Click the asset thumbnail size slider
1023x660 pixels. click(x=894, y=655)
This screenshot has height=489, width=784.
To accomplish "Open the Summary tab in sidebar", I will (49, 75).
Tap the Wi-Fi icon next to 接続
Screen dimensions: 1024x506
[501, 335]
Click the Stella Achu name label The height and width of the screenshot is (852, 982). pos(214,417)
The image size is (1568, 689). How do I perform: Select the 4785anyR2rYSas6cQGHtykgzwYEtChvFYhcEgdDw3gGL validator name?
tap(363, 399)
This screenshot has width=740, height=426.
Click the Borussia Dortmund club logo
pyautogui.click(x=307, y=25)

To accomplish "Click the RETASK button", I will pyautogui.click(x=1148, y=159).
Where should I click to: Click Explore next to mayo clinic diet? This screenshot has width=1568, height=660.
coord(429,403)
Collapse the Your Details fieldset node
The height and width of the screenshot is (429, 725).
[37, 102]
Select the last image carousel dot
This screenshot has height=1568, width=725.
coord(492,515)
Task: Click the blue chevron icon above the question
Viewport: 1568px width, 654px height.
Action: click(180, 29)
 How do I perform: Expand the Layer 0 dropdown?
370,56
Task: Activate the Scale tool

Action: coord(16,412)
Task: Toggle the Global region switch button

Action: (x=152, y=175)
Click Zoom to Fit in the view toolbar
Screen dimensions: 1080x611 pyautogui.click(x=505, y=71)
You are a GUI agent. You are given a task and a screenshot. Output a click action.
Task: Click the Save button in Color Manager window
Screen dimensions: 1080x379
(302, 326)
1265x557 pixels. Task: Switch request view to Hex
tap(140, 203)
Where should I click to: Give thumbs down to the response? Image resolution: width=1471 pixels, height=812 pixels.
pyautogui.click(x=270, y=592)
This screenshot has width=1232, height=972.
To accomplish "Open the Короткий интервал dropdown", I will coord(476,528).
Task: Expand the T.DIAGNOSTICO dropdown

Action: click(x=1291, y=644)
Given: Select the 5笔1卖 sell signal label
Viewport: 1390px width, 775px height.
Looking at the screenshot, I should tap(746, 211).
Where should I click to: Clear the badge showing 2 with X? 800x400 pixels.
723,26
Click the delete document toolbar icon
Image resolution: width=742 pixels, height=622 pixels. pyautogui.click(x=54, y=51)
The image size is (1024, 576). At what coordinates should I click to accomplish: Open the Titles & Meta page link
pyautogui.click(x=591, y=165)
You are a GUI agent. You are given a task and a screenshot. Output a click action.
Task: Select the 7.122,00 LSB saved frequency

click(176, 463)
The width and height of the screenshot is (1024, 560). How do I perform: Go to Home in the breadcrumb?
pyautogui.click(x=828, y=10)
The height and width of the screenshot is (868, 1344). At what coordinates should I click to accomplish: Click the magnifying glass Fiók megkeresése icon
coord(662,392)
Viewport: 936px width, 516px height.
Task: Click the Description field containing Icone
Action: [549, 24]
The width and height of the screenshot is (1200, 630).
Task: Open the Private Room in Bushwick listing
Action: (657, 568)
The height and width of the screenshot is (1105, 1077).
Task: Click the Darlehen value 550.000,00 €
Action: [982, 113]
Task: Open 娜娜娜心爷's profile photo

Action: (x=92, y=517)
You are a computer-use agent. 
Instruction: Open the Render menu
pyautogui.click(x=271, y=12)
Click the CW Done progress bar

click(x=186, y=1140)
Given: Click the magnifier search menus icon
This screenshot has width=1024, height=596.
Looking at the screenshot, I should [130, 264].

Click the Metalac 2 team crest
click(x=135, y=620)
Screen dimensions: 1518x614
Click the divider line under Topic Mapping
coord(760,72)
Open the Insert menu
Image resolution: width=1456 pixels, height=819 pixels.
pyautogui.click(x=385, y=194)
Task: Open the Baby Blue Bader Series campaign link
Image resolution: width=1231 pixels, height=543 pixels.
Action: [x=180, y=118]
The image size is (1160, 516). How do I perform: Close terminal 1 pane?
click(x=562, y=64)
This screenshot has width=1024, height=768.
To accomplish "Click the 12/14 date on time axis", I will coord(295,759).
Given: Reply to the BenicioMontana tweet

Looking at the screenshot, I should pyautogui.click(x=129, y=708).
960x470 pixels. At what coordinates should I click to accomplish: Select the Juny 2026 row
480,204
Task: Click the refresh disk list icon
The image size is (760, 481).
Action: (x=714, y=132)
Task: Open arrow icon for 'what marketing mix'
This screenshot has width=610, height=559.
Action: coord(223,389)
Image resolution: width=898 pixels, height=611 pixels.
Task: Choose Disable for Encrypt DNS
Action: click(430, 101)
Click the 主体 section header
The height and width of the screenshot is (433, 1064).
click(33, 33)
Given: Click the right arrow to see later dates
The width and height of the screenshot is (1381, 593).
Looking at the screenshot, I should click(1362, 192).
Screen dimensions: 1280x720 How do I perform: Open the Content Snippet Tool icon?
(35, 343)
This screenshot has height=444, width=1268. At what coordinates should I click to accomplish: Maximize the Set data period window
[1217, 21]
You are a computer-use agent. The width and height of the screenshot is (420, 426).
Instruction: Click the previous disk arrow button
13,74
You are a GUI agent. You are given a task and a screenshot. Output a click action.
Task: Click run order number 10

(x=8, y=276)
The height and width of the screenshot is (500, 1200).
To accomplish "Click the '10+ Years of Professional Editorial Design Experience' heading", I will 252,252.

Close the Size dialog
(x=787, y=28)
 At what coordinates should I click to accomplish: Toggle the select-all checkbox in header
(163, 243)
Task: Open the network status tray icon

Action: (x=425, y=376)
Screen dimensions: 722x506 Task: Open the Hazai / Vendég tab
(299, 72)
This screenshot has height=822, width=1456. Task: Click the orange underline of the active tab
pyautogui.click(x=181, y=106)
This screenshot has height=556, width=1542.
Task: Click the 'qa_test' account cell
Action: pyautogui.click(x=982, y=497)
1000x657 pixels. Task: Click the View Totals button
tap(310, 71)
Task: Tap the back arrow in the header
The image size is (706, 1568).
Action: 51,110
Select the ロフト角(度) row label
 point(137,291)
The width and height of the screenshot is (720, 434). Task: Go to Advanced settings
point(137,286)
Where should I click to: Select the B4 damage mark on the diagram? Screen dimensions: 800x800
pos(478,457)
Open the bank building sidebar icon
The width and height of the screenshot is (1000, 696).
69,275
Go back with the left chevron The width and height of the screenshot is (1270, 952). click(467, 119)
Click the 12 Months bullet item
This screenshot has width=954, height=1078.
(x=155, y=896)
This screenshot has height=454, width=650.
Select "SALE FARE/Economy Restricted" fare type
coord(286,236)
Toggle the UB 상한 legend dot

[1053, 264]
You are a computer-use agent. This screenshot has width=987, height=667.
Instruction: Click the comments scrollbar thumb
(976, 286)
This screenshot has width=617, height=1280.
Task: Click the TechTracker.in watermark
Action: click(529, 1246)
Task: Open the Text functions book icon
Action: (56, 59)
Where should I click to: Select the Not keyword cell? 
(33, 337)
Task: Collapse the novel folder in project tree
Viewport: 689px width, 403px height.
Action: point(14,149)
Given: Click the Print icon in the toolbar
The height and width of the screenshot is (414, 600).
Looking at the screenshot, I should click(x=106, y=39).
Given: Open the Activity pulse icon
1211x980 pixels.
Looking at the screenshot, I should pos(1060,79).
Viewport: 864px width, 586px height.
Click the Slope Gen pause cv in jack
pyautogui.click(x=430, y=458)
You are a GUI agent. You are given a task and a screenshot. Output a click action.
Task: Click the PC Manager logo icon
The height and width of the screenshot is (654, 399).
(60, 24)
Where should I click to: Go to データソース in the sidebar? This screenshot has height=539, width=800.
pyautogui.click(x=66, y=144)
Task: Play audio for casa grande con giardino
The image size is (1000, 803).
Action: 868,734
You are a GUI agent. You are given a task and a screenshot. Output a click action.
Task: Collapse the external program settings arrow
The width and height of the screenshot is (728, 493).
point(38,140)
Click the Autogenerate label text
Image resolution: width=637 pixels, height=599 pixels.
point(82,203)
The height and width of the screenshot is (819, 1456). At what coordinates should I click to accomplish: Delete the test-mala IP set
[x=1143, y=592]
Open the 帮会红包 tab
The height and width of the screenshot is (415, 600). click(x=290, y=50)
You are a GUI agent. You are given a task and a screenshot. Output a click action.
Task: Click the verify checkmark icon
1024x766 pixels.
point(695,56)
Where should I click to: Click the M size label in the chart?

### What the exercise asks
Every line that holds the word "computer" should be copied from the listing.

### Answer space
You are a computer-use agent. 
You are a computer-use agent. The width and height of the screenshot is (420, 426).
You are a computer-use agent. This screenshot has width=987, height=667.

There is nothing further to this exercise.